Here are the questions before us. Were the accusations John Kerry read, and had entered into the congressional record, accurate (or as accurate as possible for the time)? And did John Kerry place the blame for such accusations squarely on the feet of the American Soldier?

The answer to the first one, as much as you might not want to believe it, soldiers in Vietnam did terrible, terrible things. I wish they hadn't, but they did. Senator Kerry's testimony was largely accurate by any serious historical standard. My Quiet Life has dedicated some time to reviewing this issue. But, of course, we are being asked not to judge his testimony by history, but by ideology.

Secondly, was John Kerry's mission to tear down and humiliate the American soldier? No, it was to decry the decisions that had led to a break down in military discipline. Somewhere along the way, these sort of actions became acceptable, from an institutional standpoint. Soldiers knew they could burn villages, or rape Vietnamese girls, and there would be little to no personal consequences to their actions. Once you put soldiers in a position where they know they can give into their darker impulses without consequences, than some will.

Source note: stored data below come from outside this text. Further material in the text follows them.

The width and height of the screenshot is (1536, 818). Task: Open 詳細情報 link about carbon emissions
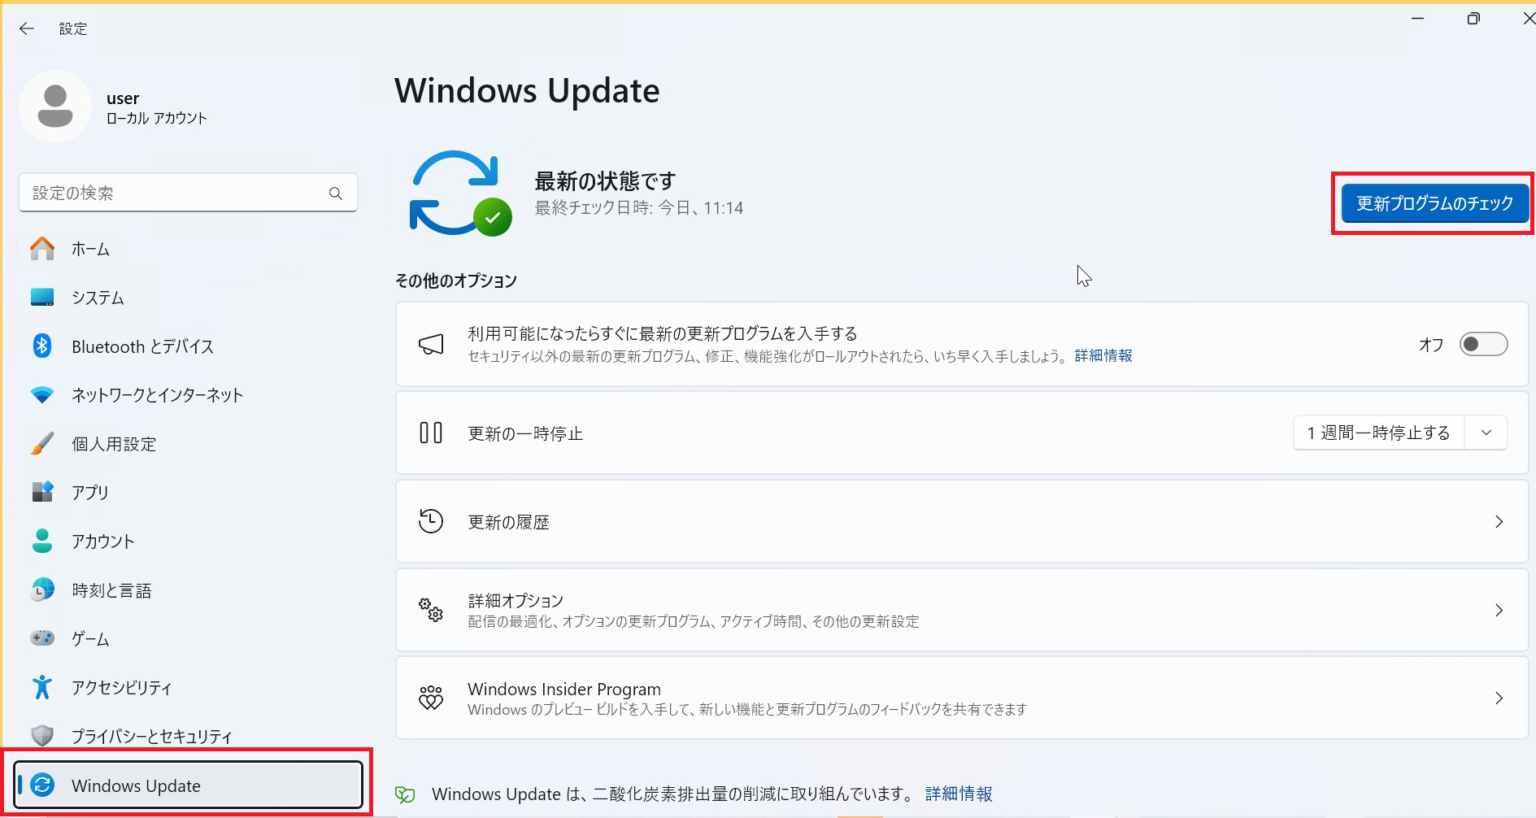(x=957, y=793)
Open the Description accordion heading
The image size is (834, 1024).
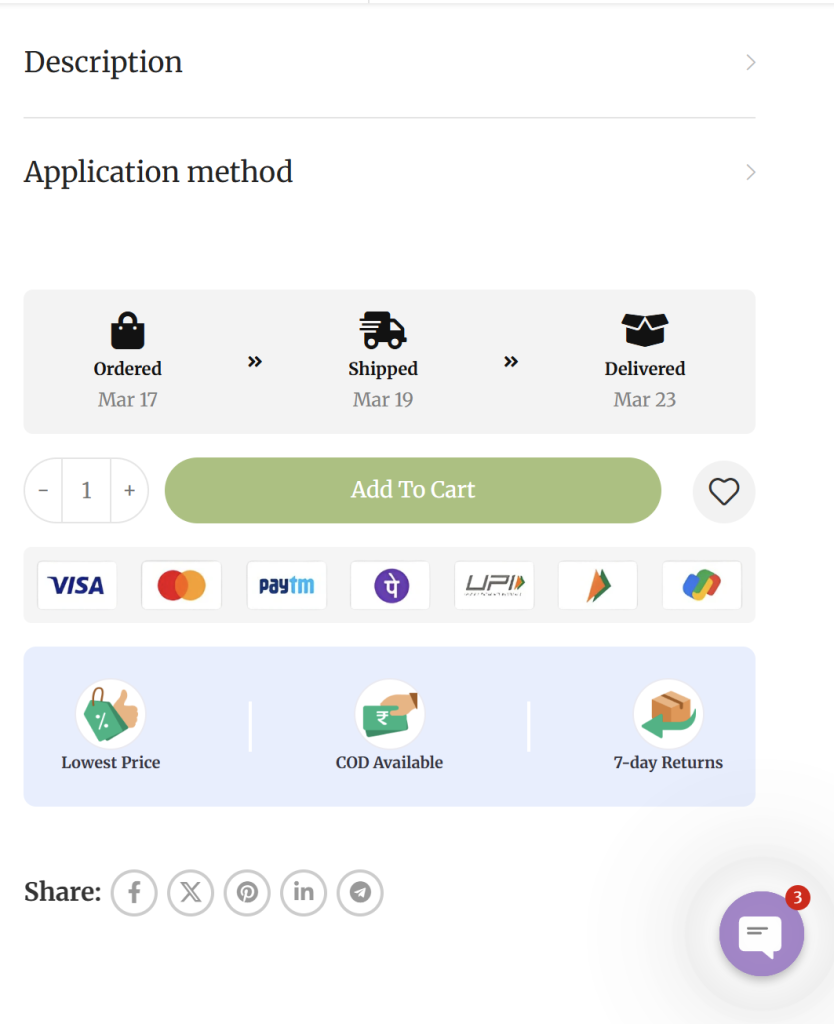click(x=103, y=63)
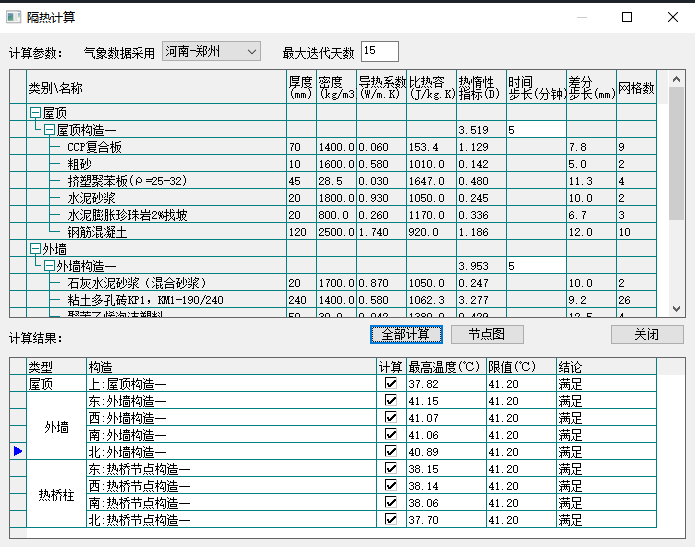
Task: Toggle the 计算 checkbox for 南:热桥节点构造一
Action: point(391,503)
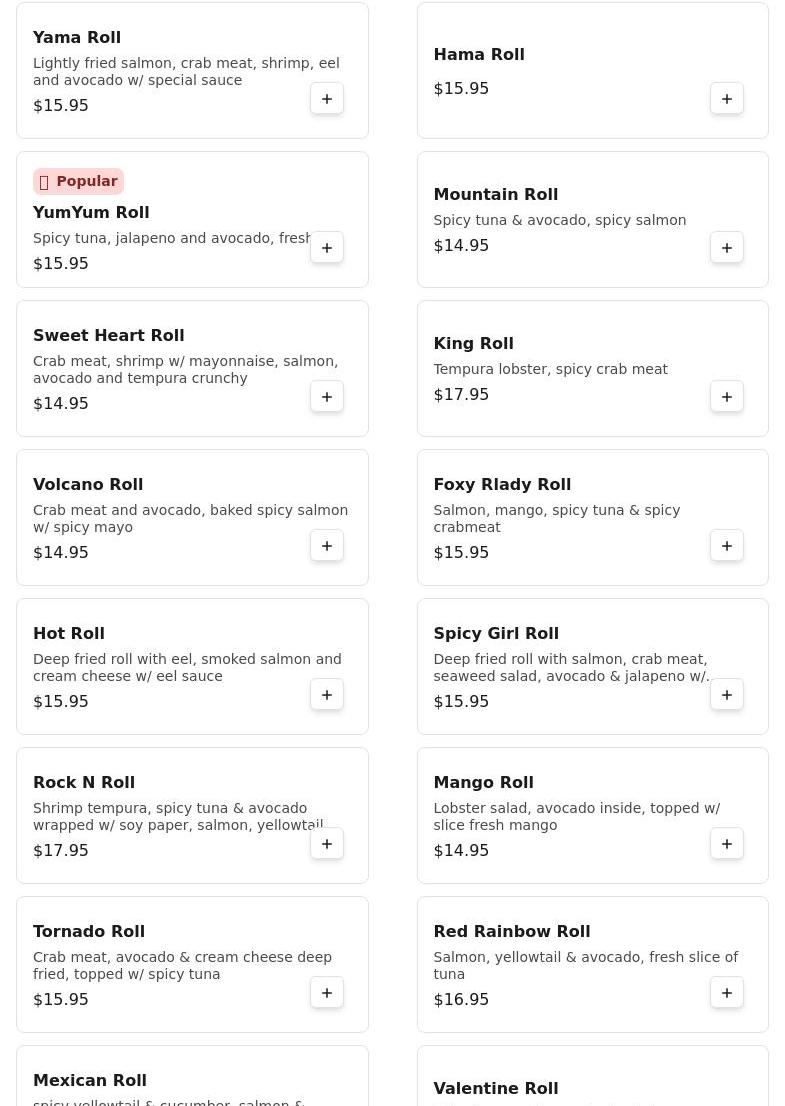
Task: Open the Valentine Roll item title
Action: [496, 1088]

Of course, many, if not most, soldiers had an internalized moral code that kept them from doing such awful things. But some didn't. And the natural consequences followed. This is also what is so wrong with Abu Ghraib. Not what the individual soldiers did, which is bad enough, but that somewhere along the way the sort of brutality committed there became acceptable.

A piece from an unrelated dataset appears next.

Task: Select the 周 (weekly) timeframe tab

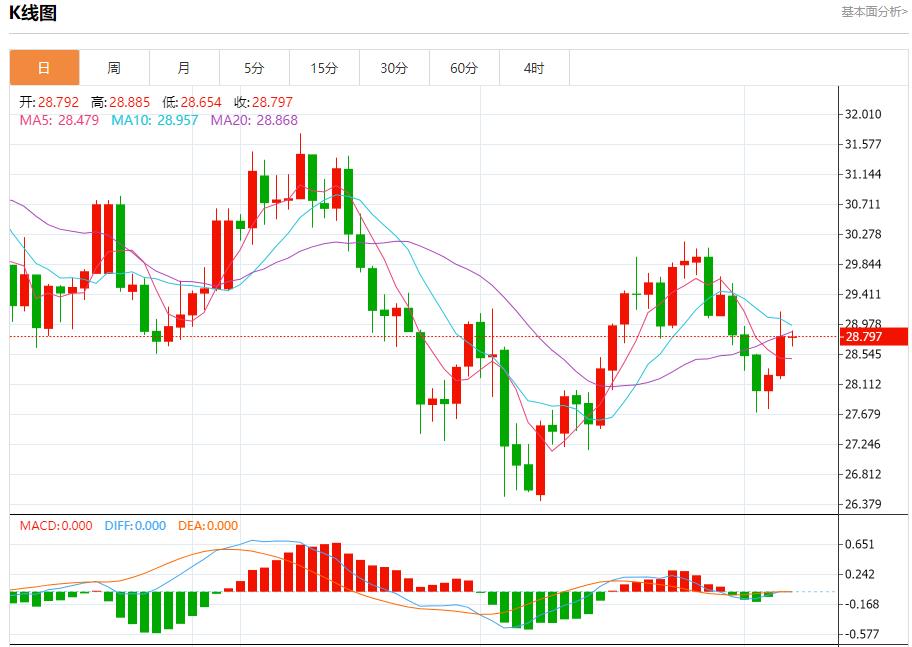Action: pyautogui.click(x=114, y=68)
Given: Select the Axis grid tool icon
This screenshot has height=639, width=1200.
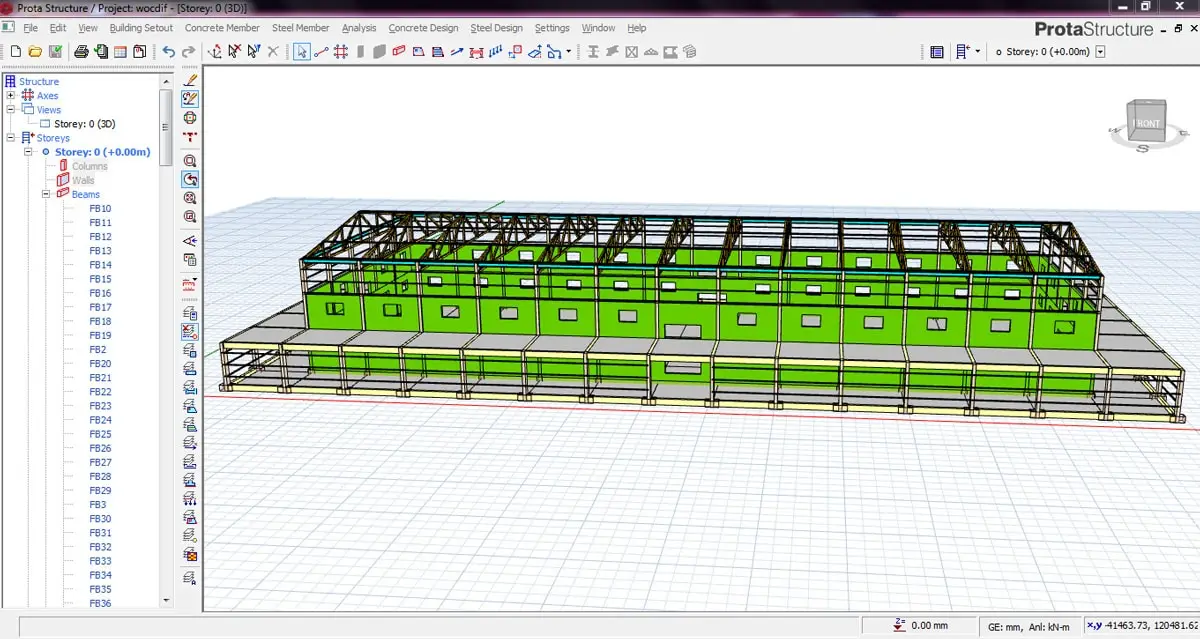Looking at the screenshot, I should [341, 51].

In fact it is a betrayal of our Soldiers that such lawlessness was allowed to exist, and fortunately, for the most part, it is not allowed today.

So to return to Suzanne Field's question, John Kerry told the truth in his testimony. Let me quote from My Quiet life.
John Kerry did his duty as a soldier, and he did it honorably. He then came home, and did his duty as a responsible citizen of this country. He spoke out. I think Dwight D. Eisenhower put it best:

Here in America we are descended in blood and in spirit from revolutionists and rebels -- men and women who dare to dissent from accepted doctrine. As their heirs, we may never confuse honest dissent with disloyal subversion.
Dead on, in my opinion.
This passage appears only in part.